There are three different ways to import tables with DBImport. Full import, incremental import and Change Data Tracking. Full import does exactly what is says. It imports an entire table from the source system to Hive. The second options is to use an Incremental Import. This will only read changed rows from the source system and adds them to the Target Table. This is great for tables that only get new data and never removes anything, as deletes are not catched by the incremental import. The last option is using Change Data Tracking (CDT). Compared to CDC, CDT read the data over SQL instead of accessing the transaction logs on the source system. Only changed data will be transferred. For more information on all these different methods, please check the import_method page.

Export methods

DBImport can also export the data from the data lakehouse to a SQL database. There are two different ways to do this and that’s Full export and Incremental export. Please check the export_method page.

History Audit Table

This is basically a log of the changes that have happened in the table between the two last imports. If it is an incremental load, we already know that the rows have been changed and it’s a simple insert into the History Audit table. But sometimes you need to log the changes but there is no column that allows you to identify if the row was updated or not. The Full History Audit import is the solution for that. What it does is that it reads the entire table from the source system and then compare based on the Primary Key (or a combination of columns that generate unique values) if any of the columns for that row was changed. If it was, it updates the row with new data but also log the changes in the History Audit Table. This way, you can use the History Audit Table as an audit function to see what have been changed from one day to another in each table that uses this import function.

Table Changes

The tables in the source systems changes, and usually without telling the data lakehouse environment about it. DBImport handles this automatically for you.

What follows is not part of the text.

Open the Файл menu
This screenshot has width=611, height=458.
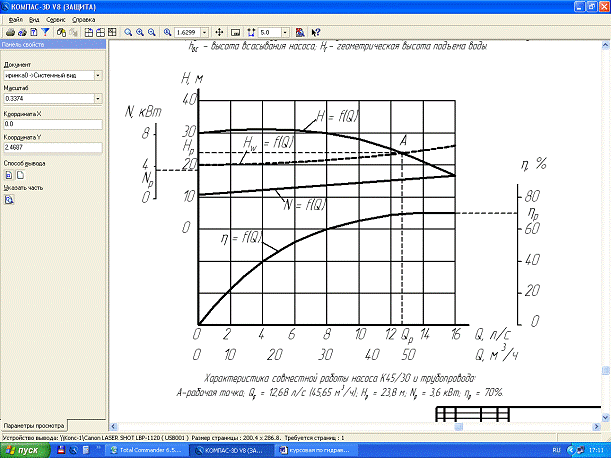12,19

Each time an import is running, DBImport connects to the source system and reads the table schema and saves it in it’s configuration database. Based on this data, the column in the Target table is changed so it contains the same rows with the same column type and comment as the source system. So if the source system adds a column, DBImport adds it as well. If the column type changes or a column comment changes, DBImport will do the same. And this is for both the Import, Target and History table.

Different Table types

DBImport uses different tables depending on the operation it’s performing.

  • Import table
    These are the first tables data gets loaded to. The format of the files is a bit different depending on how the import is configured. Is you are using Hive as the ETL Engine, then it’s Parquet when using Sqoop and ORC when using Spark. But if you are using Spark as the ETL Engine, then the format is Iceberg.
  • Target table
    The real table that you want the data to end up in. If you are using Hive as the ETL Engine, then it’s ORC and for Spark, it’s Iceberg
  • History Audit table
    History information based on the changes in the Target table. Table format follows the same rule as for the Target table
  • Delete table
    To handle deletes and log them into the History table, we need to save the rows that are being deleted into a separate table. This table only contains the columns that is part of the Primary Key. This table exists in the same database as the Import table and is usually not accessable for the end users. Table format follows the same rule as for the Target table
  • Temporary Export table
    Sqoop export is very limited compared to the imports. To overcome some of these limitation, it’s sometimes required to create a staging table that we load from the real Hive table and then the sqoop export will export the data from the Temporary Export table instead. This is also the way incremental exports are handled. We load the Temporary Export table with the changed rows and then make a full export from there to the Target table. In certain cases, this might also be needed for Spark.

Import Validation

During import, there will be three validations for each imported table. Validation in this context is either a rowcount and comparing the number of rows between the two tables or a custom SQL query executed on both source and target table. Depending on what method for validation is used, the process is a bit different.

Row count valdation

  1. The first validation happens in the import stage and is done after sqoop/spark is executed. It compares the number of rows in the source system against the number of rows that sqoop or spark reported that it read. If this is an incremental import, then only the incremental values are compared. This means that the select statement against the source system includes the min and max values in a where statement

  2. Second validation is done after the import table is created. This validates the number of rows in the Parquet or Orc files against the source system. If it is an incremental import, then only the imported rows are validates. Same way as the first validation.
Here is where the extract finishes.